__EXERCISE TEXT__
※

Variolation later became popular in England, mainly due to the efforts of Lady Mary Wortley Montague (Gherardi, 2006) who survived smallpox but lost a brother to it. Lady Montague was married to Lord Edward Wortley Montague, the ambassador to the Sublime Porte of the Ottomans in Istanbul. While in Istanbul, Lady Montague observed the practice of variolation. Determined not to have her family suffer as she had, she directed the surgeon of the Embassy to learn the technique and, in March 1718, to variolate her five year-old son. After her return to England, she promoted the technique, and had her surgeon variolate her four year-old daughter in the presence of the king’s physician (Greenberg, 1957). The surgeon, Charles Maitland, was given leave to perform what came to be known as the Royal Experiment, in which he variolated six condemned prisoners who later survived. By these and other experiments, the safety of the procedure was established. Subsequently, the practice of variolation spread rapidly throughout England in the 1740s and then to the American colonies.

1.1.1.2 Edward Jenner and the development of the first safe vaccine for smallpox

Although Jenner is celebrated for his development of cowpox as a safe vaccine for

smallpox, he was not the first to make use of a relatively non-pathogenic virus to induce

immunity. In 1774, Benjamin Jesty, a farmer, inoculated his wife with the vaccinia virus

obtained from “farmer Elford of Chittenhall, near Yetminster.” In 1796, Jenner inoculated James Phipps with material obtained from a cowpox lesion that appeared on the hand of a dairymaid. (Silverstein, 1989). Six weeks later, he inoculated the experimental subject with smallpox without producing disease. Although this experiment justifiably lacked an appropriate control, further studies by Jenner established the efficacy of his vaccination procedure (Jerner, 1955). For this feat, Jenner received a cash prize of 30,000 pounds and election to nearly all of the learned societies throughout Europe (Silverstein, 1989).

※

__PROBLEM TO WORK ON__
Continue the history of variolation and Jenner's smallpox vaccine from the point where it ends.

__EXTRACTED ENTRIES__
※

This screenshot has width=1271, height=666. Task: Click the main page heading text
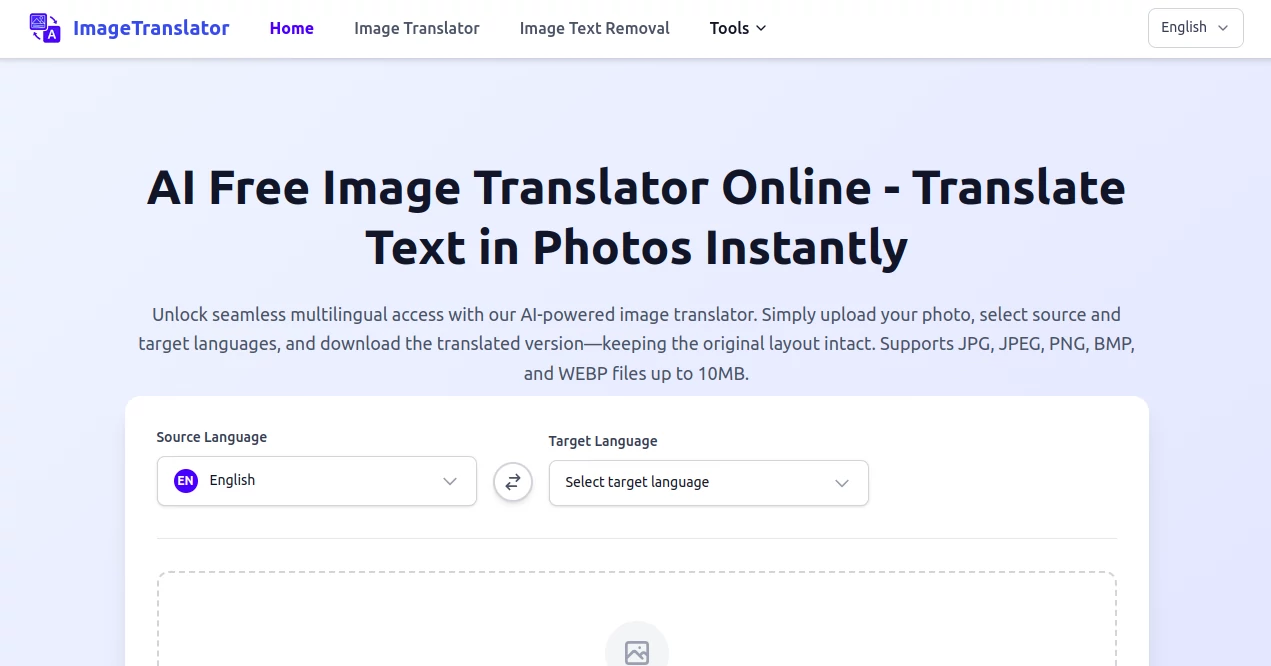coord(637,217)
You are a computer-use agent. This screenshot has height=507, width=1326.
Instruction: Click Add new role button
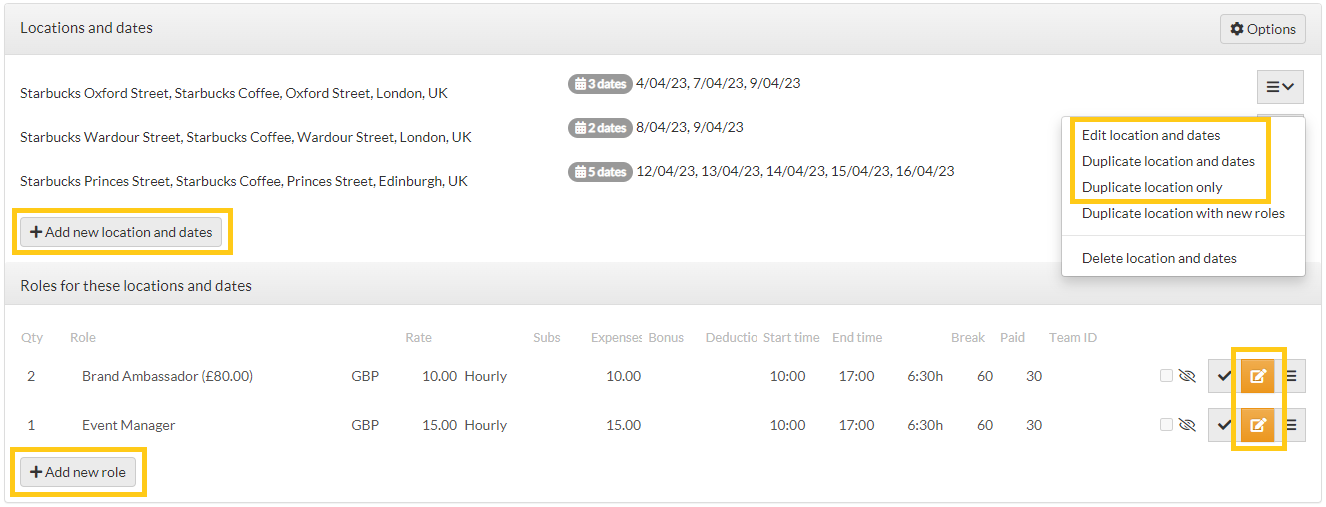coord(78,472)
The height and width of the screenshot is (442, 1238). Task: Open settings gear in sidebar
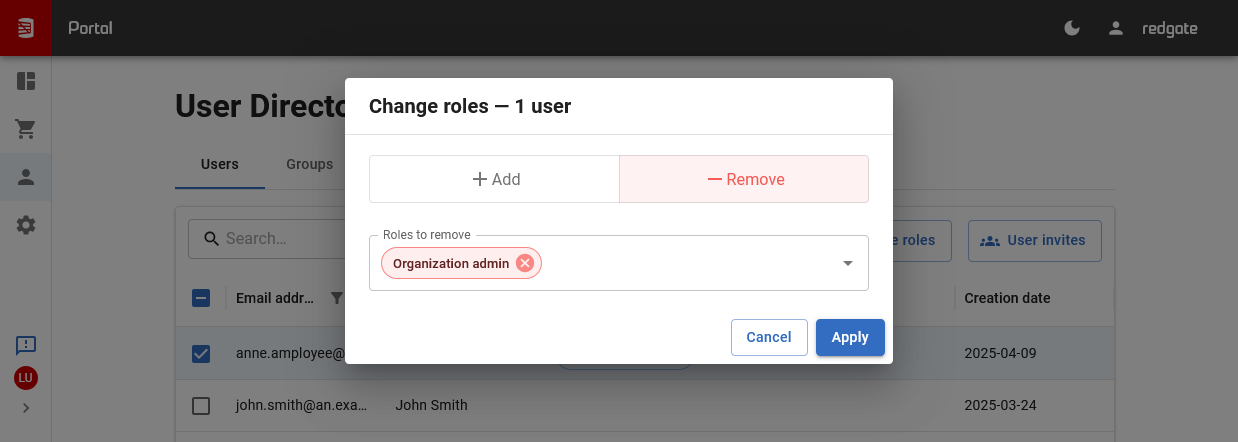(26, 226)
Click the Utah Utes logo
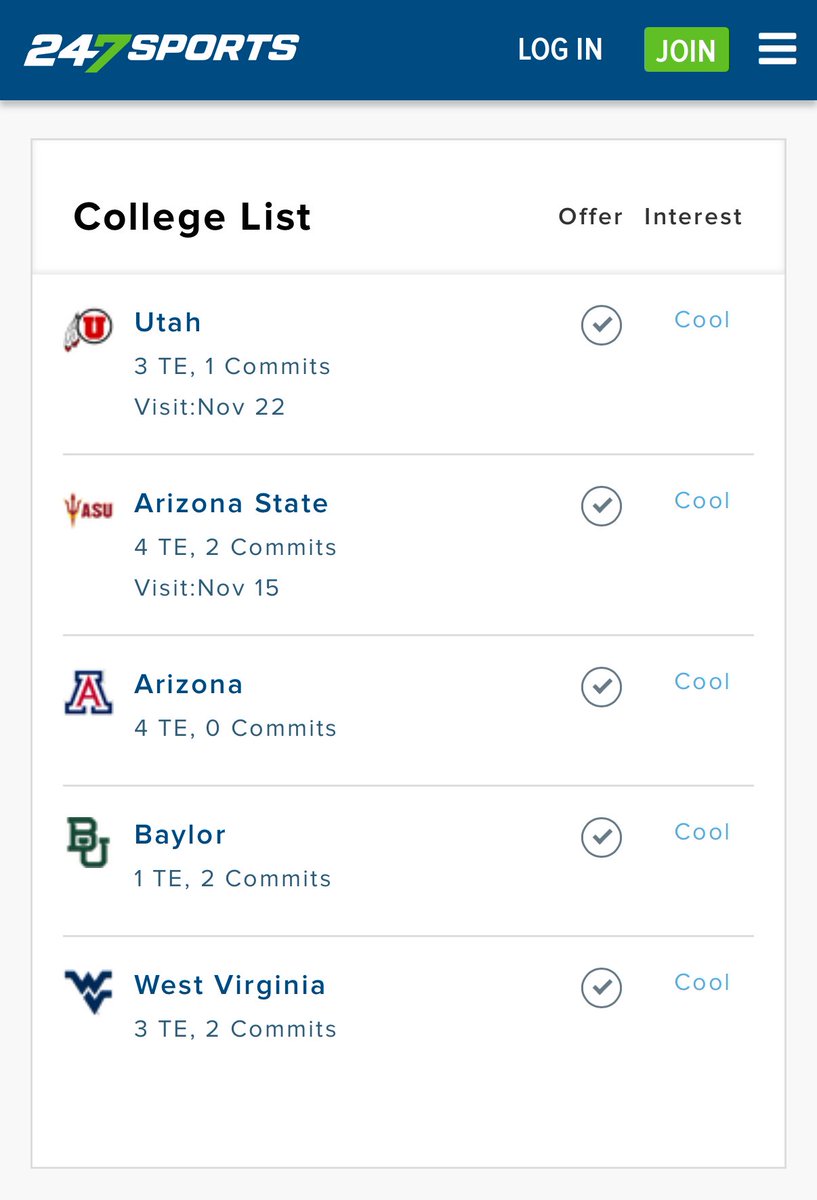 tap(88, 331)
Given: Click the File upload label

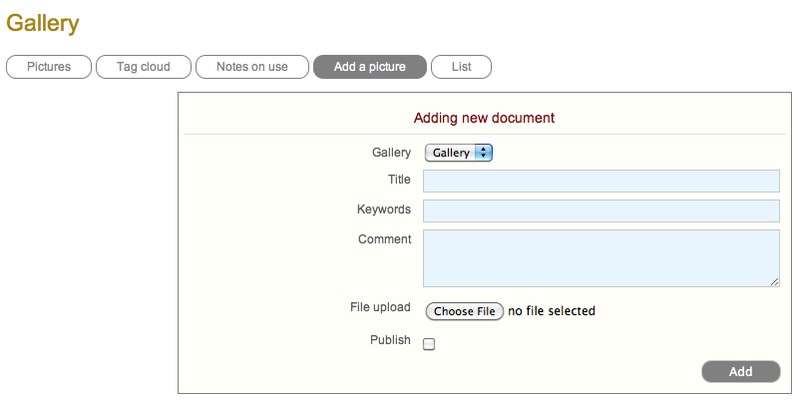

※

__ANSWER__
  1. Koch, Pasteur, and the germ theory of disease

In 1875, Robert Koch, a country physician with no formal scientific training, inoculated the ear of a rabbit with the blood of an animal that had died of anthrax. The rabbit died the next day. He isolated infected lymph nodes from the rabbit and was able to show that the bacteria contained within them could transfer disease to other animals. He developed and refined techniques necessary for the cultivation of bacteria, including the development of agar growth medium (Greenberg, 1957). He was appointed to the Institute of Hygiene in Berlin, where his ultimate goal was to identify the organism responsible for the “White Death”-tuberculosis.

Quite independently, Louis Pasteur began his studies of the “chicken cholera bacillus.” In a serendipitous discovery, Pasteur inadvertently left a flask of the bacillus on the bench over the summer and inoculated 8 chickens with this “old but viable” stock of chicken cholera bacillus (Greenberg, 1957). He found that not only did the chickens not die, but they did not even appear ill! Pasteur said that the virulent chicken cholera bacillus had become attenuated by sitting on the bench over the summer months. The similarity between these results and those of Jenner using vaccinia virus was immediately apparent to him. In honor of Jenner, Pasteur called his treatment vaccination. Pasteur later worked on anthrax and rabies and developed the first viable vaccine for anthrax and rabies.